Однако Винсент, который знал город, язык, нравы и обманчивую роскошь Цюриха, предупреждал ее об этом.

- Цюрих не Париж. Ты будешь разочарована. Мы, французы, провинциалы в Европе, совершенно не способные приспосабливаться к другой стране. И это было во всех отношениях правдой. Она хотела провести вечер в театре. Пьесу играли на немецком, и смысл многих фраз ускользал от нее. Ее вечернее платье, сшитое по последнему крику моды, осталось незамеченным. Чтобы сделать ей приятное, Винсент организовал светский коктейль, на который явились чопорные пары, находящие удовольствие в неукоснительном соблюдении всех приличий и не подозревающие о том, как это скучно. А стоило ли говорить о помещениях "Досье", о слишком светлых и чистых кабинетах, об атмосфере административных служб, где никто не слонялся, и все казалось безжизненным?! И уж совсем невыносимо было думать об их холодной и безликой комнате в отеле.

Винсент разделял ее разочарование и страдал из-за нее. Но он не мог ничего поделать, и это было самое ужасное. Нужно было смириться с действительностью и думать о будущем.

- Почему ты отказался от разоблачающих сведений о Фишере? - спросила она мужа. Винсент нахмурил брови.

- Это слишком большой кусок. Может, позднее, в случае необходимости он нам и понадобится, но сейчас мы не сможем выдержать сразу два процесса.

- Если речь идет о деньгах, то я выкручусь. Он сделал раздраженный жест, сжал кулак. Каждый раз, когда она произносила слово "деньги", он не мог сдержаться. Марсель тоже почувствовала, что проявила бестактность. Она подошла к нему, обняла, поцеловала в губы и не отпускала до тех пор, пока не спало напряжение.

- Но даже если нам и придется столкнуться с некоторыми трудностями... прошептала она. И тогда он вспылил. От него повеяло такой холодной злобой, что она удивилась.

- Неужели ты не понимаешь, - закричал он, - что Фишер нас разорит, как разорил уже других?! Ты судишь как женщина и рассуждаешь так, словно мы в Париже! Здесь двери закрываются, языки умолкают, а практический смысл берет верх над чувствами. Если на нас подадут в суд, никто не встанет на нашу защиту. Процесс, проигранный в Париже, - это реклама. В Цюрихе - это конец.
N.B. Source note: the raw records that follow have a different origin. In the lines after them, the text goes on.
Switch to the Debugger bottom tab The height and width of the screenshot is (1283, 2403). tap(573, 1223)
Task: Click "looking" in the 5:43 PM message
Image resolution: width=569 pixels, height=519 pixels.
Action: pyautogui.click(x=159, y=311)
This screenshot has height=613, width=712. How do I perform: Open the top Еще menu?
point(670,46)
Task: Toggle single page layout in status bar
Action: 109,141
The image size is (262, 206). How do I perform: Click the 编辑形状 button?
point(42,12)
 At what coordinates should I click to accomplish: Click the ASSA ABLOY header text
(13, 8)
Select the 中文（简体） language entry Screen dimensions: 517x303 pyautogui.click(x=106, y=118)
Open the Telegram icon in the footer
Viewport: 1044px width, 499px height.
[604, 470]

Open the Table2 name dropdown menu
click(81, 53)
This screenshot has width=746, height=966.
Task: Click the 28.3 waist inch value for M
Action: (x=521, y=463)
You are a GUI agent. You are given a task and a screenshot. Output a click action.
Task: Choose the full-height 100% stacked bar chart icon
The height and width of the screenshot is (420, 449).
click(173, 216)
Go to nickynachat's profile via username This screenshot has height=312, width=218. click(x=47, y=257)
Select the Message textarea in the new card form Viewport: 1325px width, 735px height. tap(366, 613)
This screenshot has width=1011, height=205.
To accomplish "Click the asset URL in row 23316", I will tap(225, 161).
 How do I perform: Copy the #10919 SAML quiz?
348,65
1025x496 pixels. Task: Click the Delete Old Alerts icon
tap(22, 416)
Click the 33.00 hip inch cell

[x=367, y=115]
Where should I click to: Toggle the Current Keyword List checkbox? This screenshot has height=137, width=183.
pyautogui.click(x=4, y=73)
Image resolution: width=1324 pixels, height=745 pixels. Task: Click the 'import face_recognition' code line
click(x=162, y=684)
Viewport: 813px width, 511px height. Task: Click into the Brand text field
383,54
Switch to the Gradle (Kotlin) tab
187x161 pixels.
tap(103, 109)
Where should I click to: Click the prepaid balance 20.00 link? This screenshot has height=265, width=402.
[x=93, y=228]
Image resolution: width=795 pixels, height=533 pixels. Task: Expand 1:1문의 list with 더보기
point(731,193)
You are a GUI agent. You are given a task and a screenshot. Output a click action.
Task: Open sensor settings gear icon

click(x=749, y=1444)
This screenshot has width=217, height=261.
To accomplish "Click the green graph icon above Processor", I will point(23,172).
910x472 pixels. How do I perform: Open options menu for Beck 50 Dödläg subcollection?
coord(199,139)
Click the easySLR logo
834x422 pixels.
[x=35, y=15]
И она уступила. Он был прав, что проявил малодушие и передал свое малодушие ей. Против города, который не желает выставлять свою жизнь напоказ, не сражаются.

- Винсент, забудем про все на этот вечер.., только на этот вечер.

- А завтра?

- Завтра еще далеко.

Она хотела добиться от него улыбки, вместе с ним насладиться настоящим мгновением. Общие заботы сближали их. Она прижалась к его груди, закрыла глаза.

- Ничего не говори. Забудем Цюрих. Нет никого, только мы вдвоем.

Он поцеловал ее в висок. Желание увлекло их на кровать. Он жадно поцеловал ее в губы, а его опытные руки принялись ее ласкать. Она задрожала и подумала, что такие моменты счастья становились в последнее время все более редкими и что в этом не было ничей вины. Никто не живет вне общества. Может быть, дети... Дети... Еще одна мечта, которая остается мечтой. Сорок лет... О детях следовало забыть.